# WORK INSTRUCTIONS:
Within the records below is a range that opens at the line with "BEST SELLING [tab] (159, 275)" and closes at the line with "--- C A M E R A --- (165, 328)". Return that range word for word, both ends included, and only that range.

# MATERIAL PROVIDED:
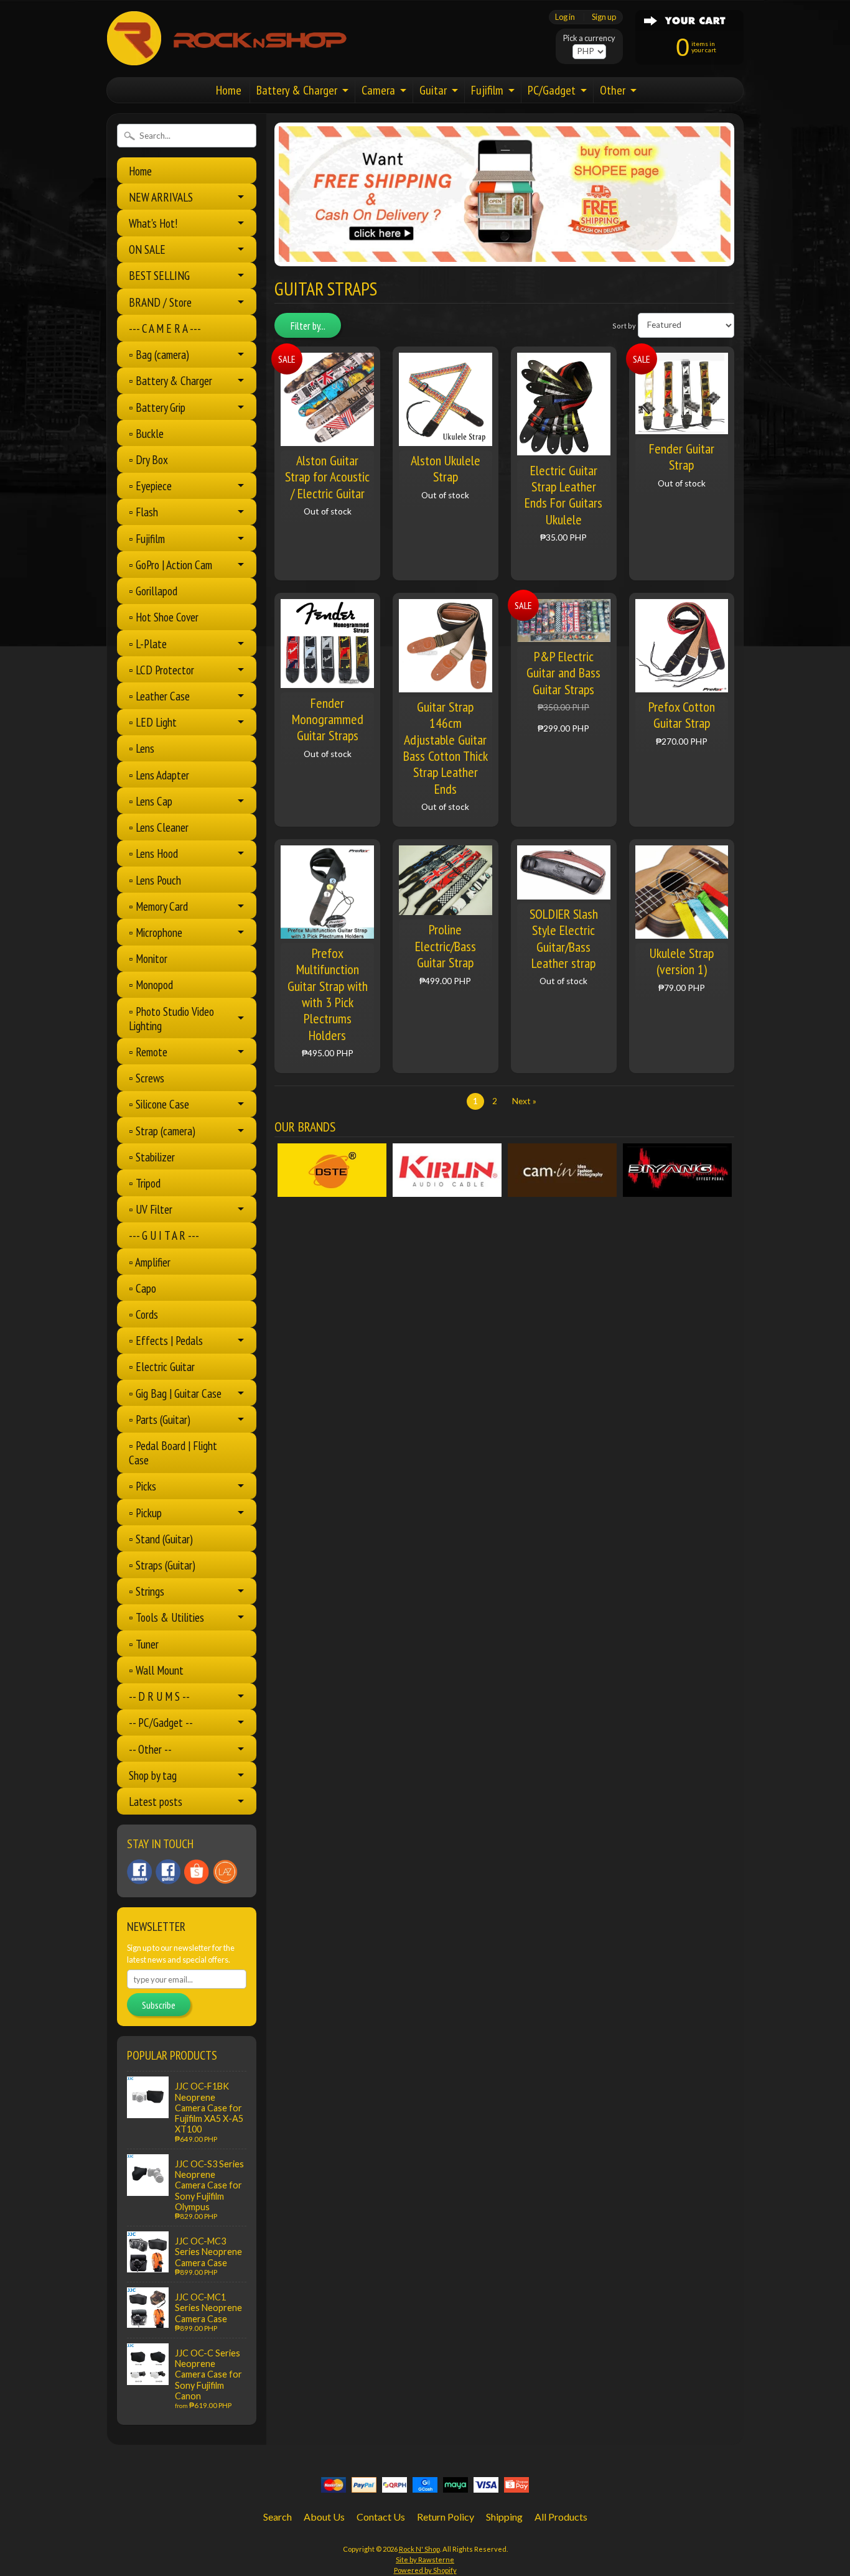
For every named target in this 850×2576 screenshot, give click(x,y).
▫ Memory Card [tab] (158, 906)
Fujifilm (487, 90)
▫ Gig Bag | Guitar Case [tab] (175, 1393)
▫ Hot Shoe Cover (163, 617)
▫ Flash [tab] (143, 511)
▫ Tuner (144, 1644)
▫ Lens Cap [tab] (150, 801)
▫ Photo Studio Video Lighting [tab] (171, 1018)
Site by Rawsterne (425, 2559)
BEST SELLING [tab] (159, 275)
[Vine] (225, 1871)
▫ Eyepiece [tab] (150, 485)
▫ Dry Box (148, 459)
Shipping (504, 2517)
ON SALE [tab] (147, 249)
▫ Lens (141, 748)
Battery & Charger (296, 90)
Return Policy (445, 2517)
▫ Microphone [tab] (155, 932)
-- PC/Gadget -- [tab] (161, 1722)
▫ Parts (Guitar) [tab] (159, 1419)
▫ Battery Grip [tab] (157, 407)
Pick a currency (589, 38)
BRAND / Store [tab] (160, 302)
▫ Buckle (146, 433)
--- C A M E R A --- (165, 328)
* * *
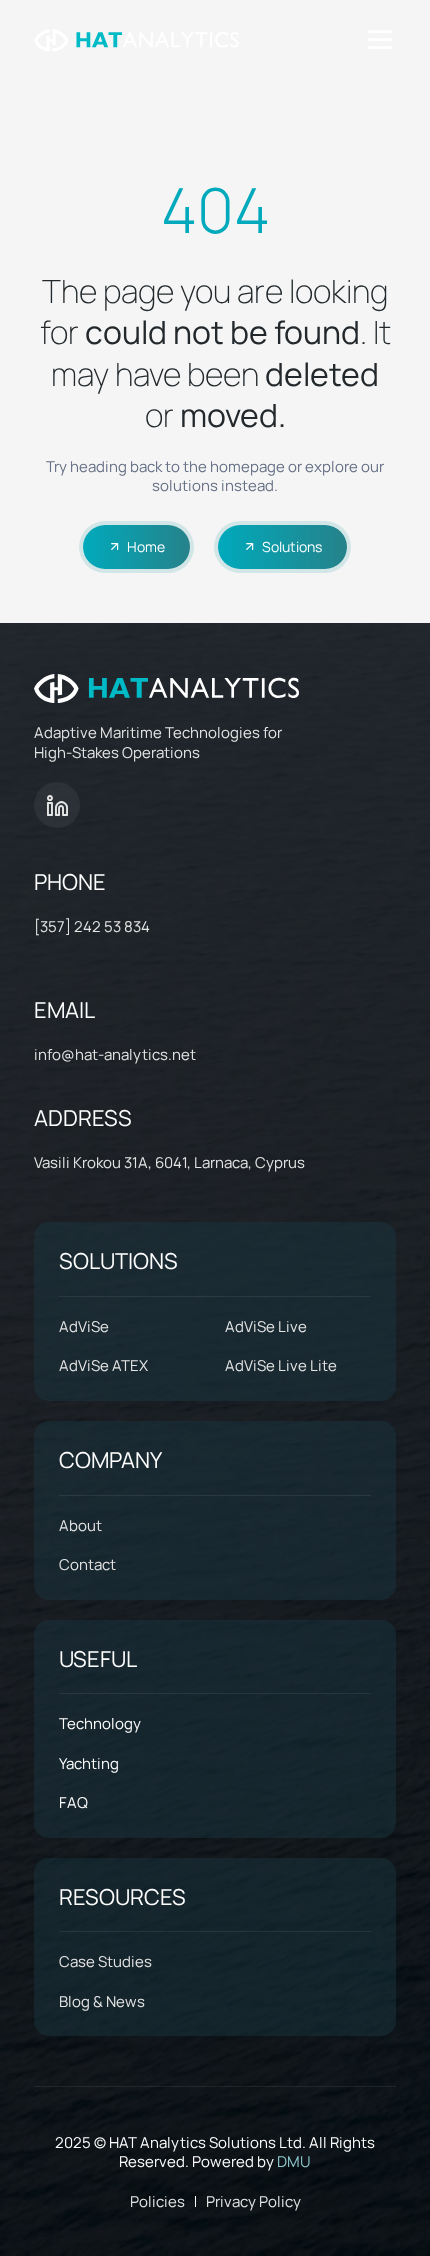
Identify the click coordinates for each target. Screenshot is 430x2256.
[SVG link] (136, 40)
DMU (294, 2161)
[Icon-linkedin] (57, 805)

# YOUR RESPONSE:
BEST SELLING [tab] (159, 275)
[Vine] (225, 1871)
▫ Eyepiece [tab] (150, 485)
▫ Dry Box (148, 459)
Shipping (504, 2517)
ON SALE [tab] (147, 249)
▫ Lens (141, 748)
Battery & Charger (296, 90)
Return Policy (445, 2517)
▫ Microphone [tab] (155, 932)
-- PC/Gadget -- [tab] (161, 1722)
▫ Parts (Guitar) [tab] (159, 1419)
▫ Battery Grip [tab] (157, 407)
Pick a currency (589, 38)
BRAND / Store [tab] (160, 302)
▫ Buckle (146, 433)
--- C A M E R A --- (165, 328)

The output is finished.